Almost immediately after Facebook's data abuse scandal, many of us had questions about personal security, legality, and regulation. Facebook, like many other large companies on the internet are no longer bound by geographical locations.
The European Union (EU) had a field day with this particular scandal and is releasing legislation called the General Data Protection Regulation(GDPR). Regulations like GDPR could have far-reaching consequences for individuals and companies all around the world.
What is GDPR?
The GDPR is a piece legislation created by the EU requiring stronger data protection and digital privacy laws for EU citizens. This replaces the 1995 Data Protection Directive, thereby giving internet users more of a say in how their data is used and mandating companies to adhere to strict guidelines on how it is collected, stored, and leveraged. There are three primary objectives of the GDPR:
This Regulation lays down rules relating to the protection of natural persons with regard to the processing of personal data and rules relating to the free movement of personal data.

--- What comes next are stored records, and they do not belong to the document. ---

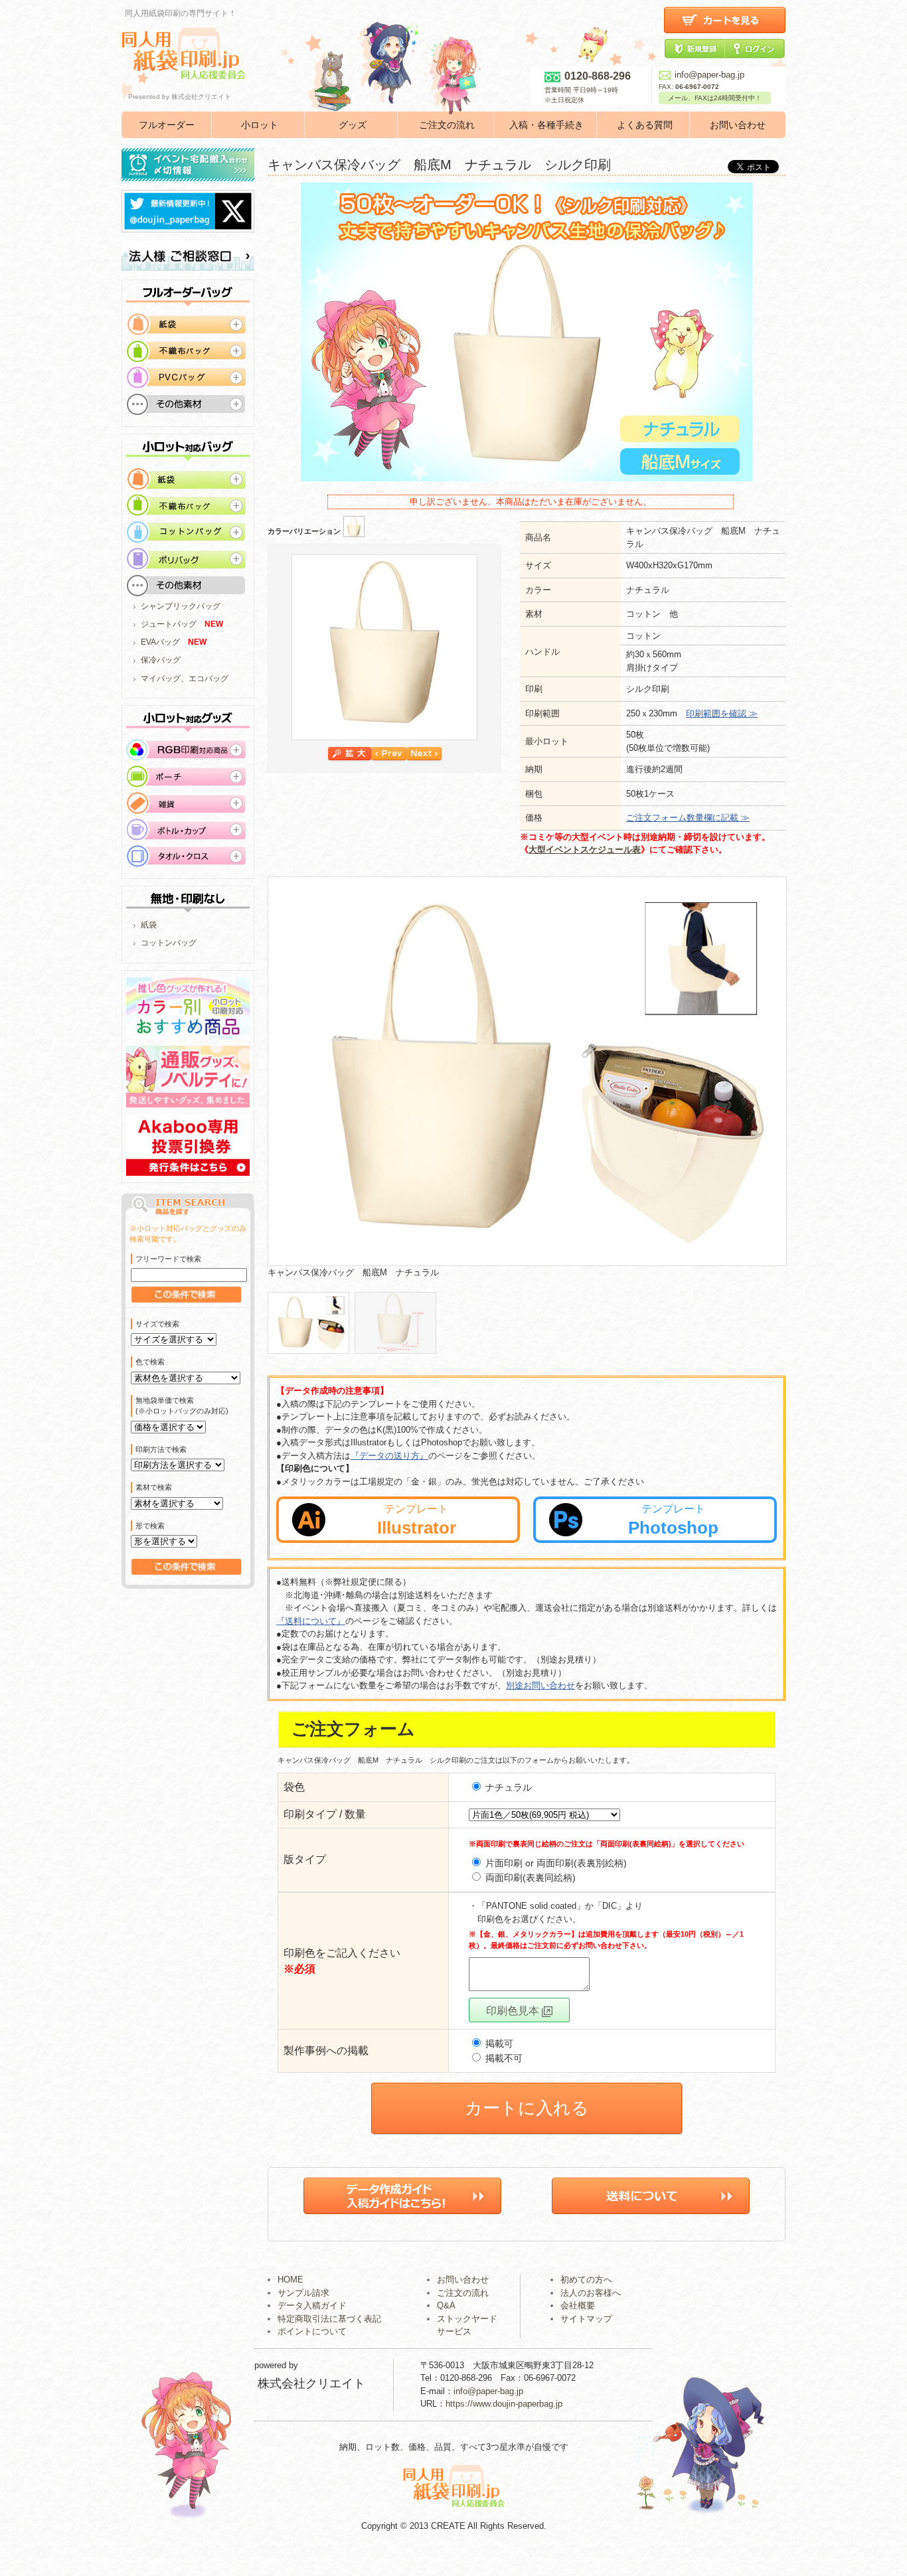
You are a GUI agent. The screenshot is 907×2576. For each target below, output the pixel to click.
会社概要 (577, 2305)
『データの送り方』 (389, 1456)
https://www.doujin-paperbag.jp (504, 2404)
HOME (290, 2280)
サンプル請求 (303, 2293)
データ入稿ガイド (312, 2305)
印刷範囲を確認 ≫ (722, 713)
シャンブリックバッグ (180, 606)
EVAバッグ (160, 642)
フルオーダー (167, 125)
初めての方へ (586, 2280)
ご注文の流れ (447, 125)
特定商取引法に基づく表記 (329, 2319)
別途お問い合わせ (540, 1685)
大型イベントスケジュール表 (585, 849)
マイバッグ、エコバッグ (184, 679)
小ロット (259, 125)
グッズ (353, 125)
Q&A (446, 2305)
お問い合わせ (738, 125)
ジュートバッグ (169, 624)
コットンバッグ (169, 943)
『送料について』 (310, 1621)
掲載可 (498, 2043)
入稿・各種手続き (546, 125)
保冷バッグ (161, 660)
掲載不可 (503, 2058)
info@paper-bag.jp (709, 75)
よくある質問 (645, 125)
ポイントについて (312, 2331)
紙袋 (149, 925)
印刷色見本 (514, 2010)
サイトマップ (586, 2319)
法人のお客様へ (590, 2293)
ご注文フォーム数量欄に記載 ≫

This Regulation protects fundamental rights and freedoms of natural persons and in particular their right to the protection of personal data.
The free movement of personal data within the Union shall be neither restricted nor prohibited for reasons connected with the protection of natural persons with regard to the processing of personal data.
Slated to come into law on May 25 2018, GDPR stands to make a dramatic impact on a variety of international companies and services.
How can I learn more about the GDPR?
A complete version of the EU General Data Protection Regulation, formatted for easy reading, is available, and every enterprise that collects personal data from customers should become familiar with its provisions.